Во всяком случае, ты хорошо замаскировал убийство. Можно подумать, что здесь никто и не жил. На стенах ничего. На маленьком столе перед окном, закрытым на шпингалет, ничего. А! В проеме приклеен листок, отпечатанный на машинке. Это еще что? Расценки за проживание с завтраком?

– Ну? – спросил ты, подойдя ближе.

Поскольку я не ответил, ты открыл дверь шкафа и встроенной вешалки. Платья, несколько шуб, обувь, большая дорожная сумка. Я только успел бросить взгляд, как ты снова закрыл:

– Пыль, понимаешь…

Пыль, ну конечно! Ты лучше, чем кто бы то ни было, чувствуешь, как уходит время, и закрываешь двери, чтобы твои воспоминания, не дай Бог, не унесло сквозняком. Так, значит, тебе удалось запереть здесь Анаис. Вот так ты был способен ее любить. А она? Сколько времени ей потребовалось на то, чтобы сбежать? Где она теперь? Ты знаешь?

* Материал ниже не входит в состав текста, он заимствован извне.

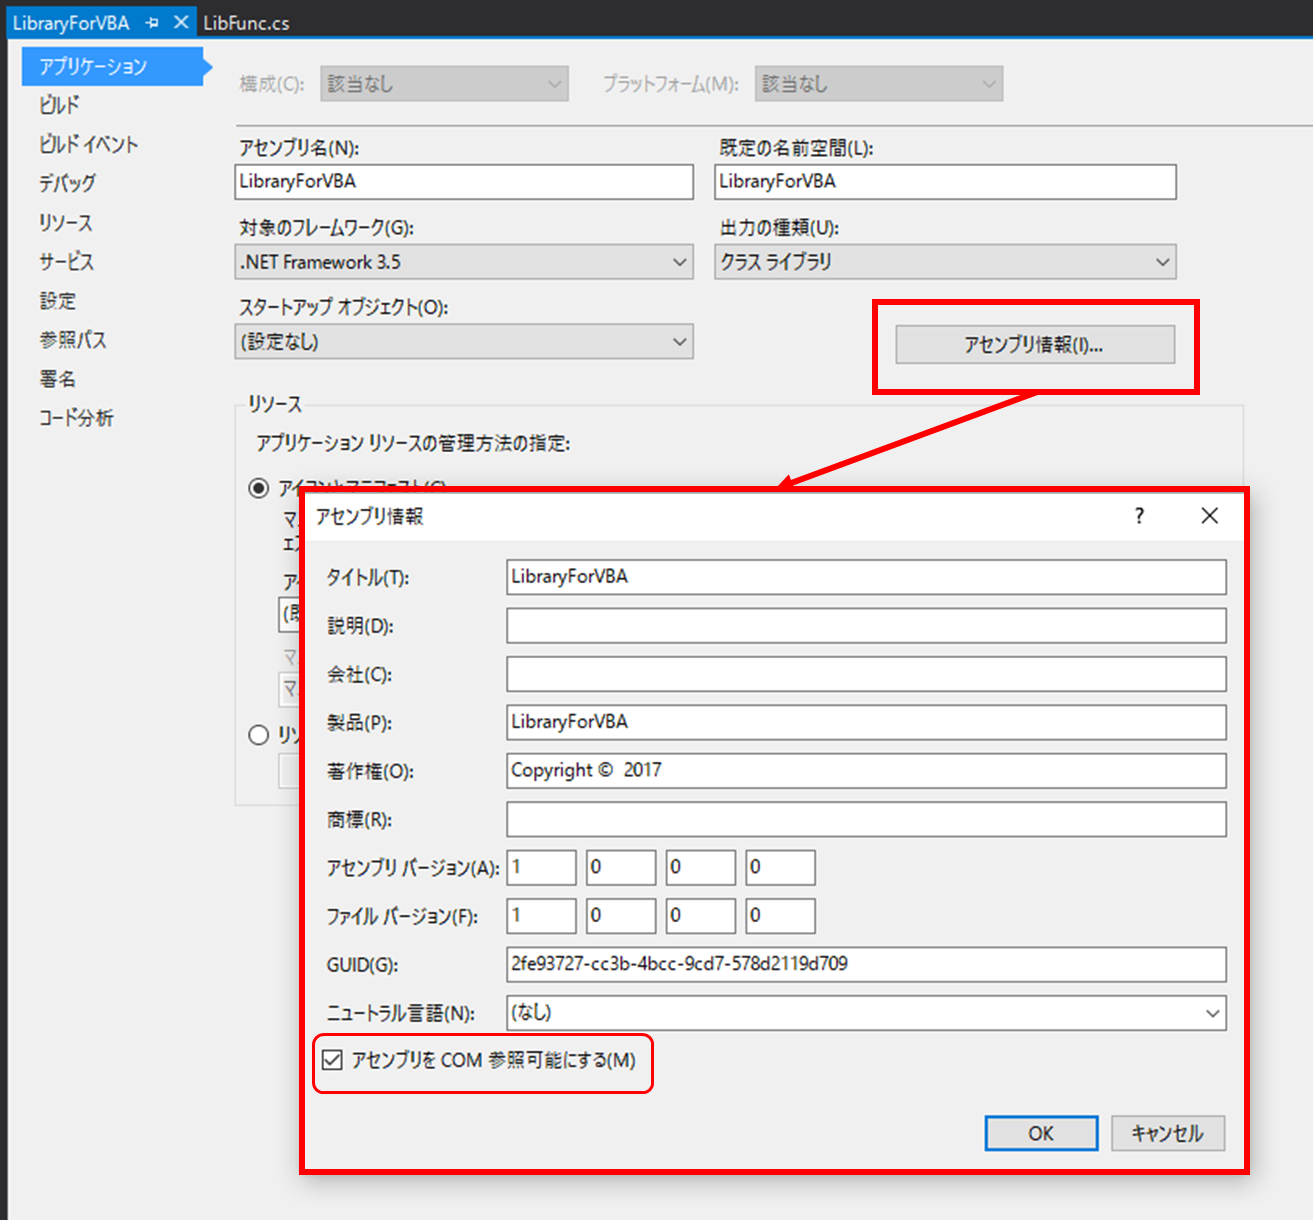Select the icon and manifest radio button

tap(259, 488)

– Я тебе объясню, – снова сказал ты.

Ты по-прежнему не торопишься. Ты сумел дождаться своего часа, и Анаис наверняка не сбежала от тебя: вот что на самом деле ты хочешь мне объяснить. Вот все, что я имею право узнать. Ты мне еще ничего не сказал. Ты всего лишь отсылаешь меня к моим собственным воспоминаниям и умудряешься их запутать. Ты напоминаешь мне, что я не знаю главного.

– Когда она здесь жила, тут такого порядка не было, – признаешься ты. – Она никогда не могла заправить кровать, помнишь? И у нее сохранилась привычка воровать в магазинах. Что угодно. Даже продукты. Когда начинало слишком сильно пахнуть, мне приходилось все выбрасывать. Я только и делал, что убирал за ней.

Мы снова вышли на террасу. Вдруг разболтавшись, ты рассказываешь мне, сколько трудов тебе якобы доставляло присутствие Анаис. Но ты никогда не жаловался. Для нее ты сделал бы много больше. Ты обладал неистощимым сокровищем терпения.

– Даже в самых простых вещах приходилось за ней ухаживать. У. нее был хороший аппетит, но если бы я не готовил ей еду, не знаю, через сколько дней она попросила бы поесть.